How brilliant to see Kingy again. When I was young he stood in the forecourt of the King Kong Car Co, first on Camp Hill (below), then, until 1976, on a larger lot on Ladypool Road, Birmingham.
Kingy on the King Kong Car Co Forecourt, 1973-76
He’s recently been brought out of retirement in rural Cumbria by the Henry Moore Institute to represent their ‘City Sculpture Projects 1972’ exhibition in Leeds. It’s good to know he’s still in good shape.
Jon Wood, Research Curator at the Henry Moore Institute, is an erudite and articulate speaker with a passion for his subject. He began with an overview of the Institute. I had no idea!
The Henry Moore Institute works in partnership with Leeds Art Gallery, has 3 exhibitions a year, has 35,000 books on sculpture, runs multiple schemes for sculptors and academics, has monthly talks, holds conferences.
One recent exhibition reviewed the 1972 City Sculpture Project – when ‘city orientated sculptures’ were placed in 8 cities for 6 months that year. Drawings, maquettes and some of the sculptures were brought together for the exhibition:
Which is where Kingy comes in. Built in fibre glass by Nicholas Munro, he originally stood in the Bull Ring in Birmingham. How is he ‘city orientated’? According to Wood, Munro said he always felt disorientated by the city and so was King Kong. He was St Martins, the judging panel were St Martins, so the people and council of Birmingham, expecting ‘city orientated’, got ‘giant gorilla’.

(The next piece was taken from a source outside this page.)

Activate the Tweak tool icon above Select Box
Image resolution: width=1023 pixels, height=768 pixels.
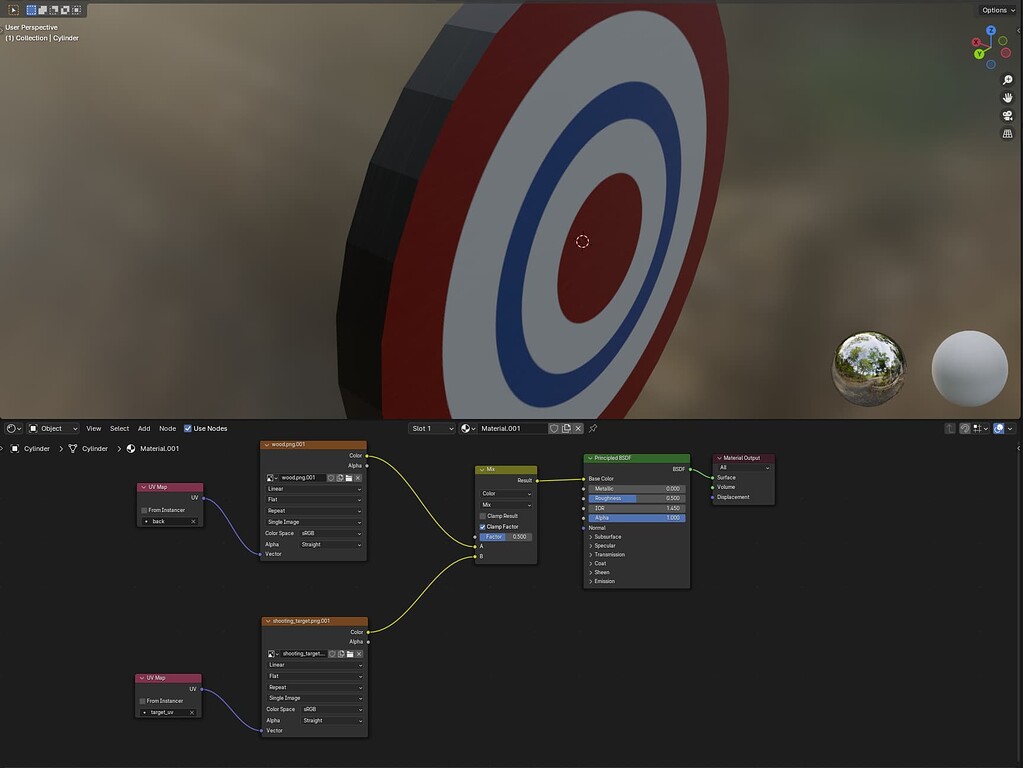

I only remember Kingy from his Ladypool Road days – but with great affection. Thinking of Debbie Stevenson’s talk on the City and Memory last week, it’s interesting to look back and muse on public sculpture memory and place. Birmingham city centre had been redeveloped in the early 1960s. From my experience, many locals would empathise with King Kong in feeling disorientated by the new Bull Ring centre, where Kingy once stood. The former Bull Ring used to be a focal point for the community, with St Matin’s church at it’s heart. The new Bullring worshiped the car. It cut off St Martin’s from the social centre, sent people scurrying down ramps and through underpasses to exist in a low level and underground world, or up into a warren of windowless corridors that was the new Bull Ring indoor shopping centre. It’s appropriate that Kingy later became an icon for a used car company.
The recent redevelopment of the Bull Ring has put people back in the heart of the city, reconnecting with St Martin’s, creating functional public spaces. (Pleased to say David contributed to the new Bull Ring. Holemasters made the apertures for the lift shafts and doorways in the makeover of the Rotunda (above left), prepared the New street area roads for resurfacing, and took sensitive areas of the Bull Ring road system apart – New Street station runs beneath, and no plans existed for the Victorian tunnel system, so the road had to be removed with care. I digress.) But, Brummies of a certain age want Kingy back in their city. I think this is because however dismal the 1960’s Bull Ring was, it was the repository of their memories, which has now been swept away. Public sculpture is not only about civic and social identity, it’s also about personal identity. Kingy forges a link between the late 20th century and early 21st century Bull Rings and connects people to their individual memories of place.
Back to the talk…… Jon Wood has conducted interviews for ‘Artist’s Lives’. The interviews last for 25-50 hours, and record all the artists’ memories. Interestingly, he said that after doing a few he could see how art and artistic thinking informs their lives generally. Artists he interviewed include:
Tony Cragg, currently showing at YSP
There are a couple of future events I’d like to see at the Henry Moore Institute, and I’ve booked Tony Crag Artist Talk at YSP – can’t wait to have a couple of days visiting YSP and the Hepworth.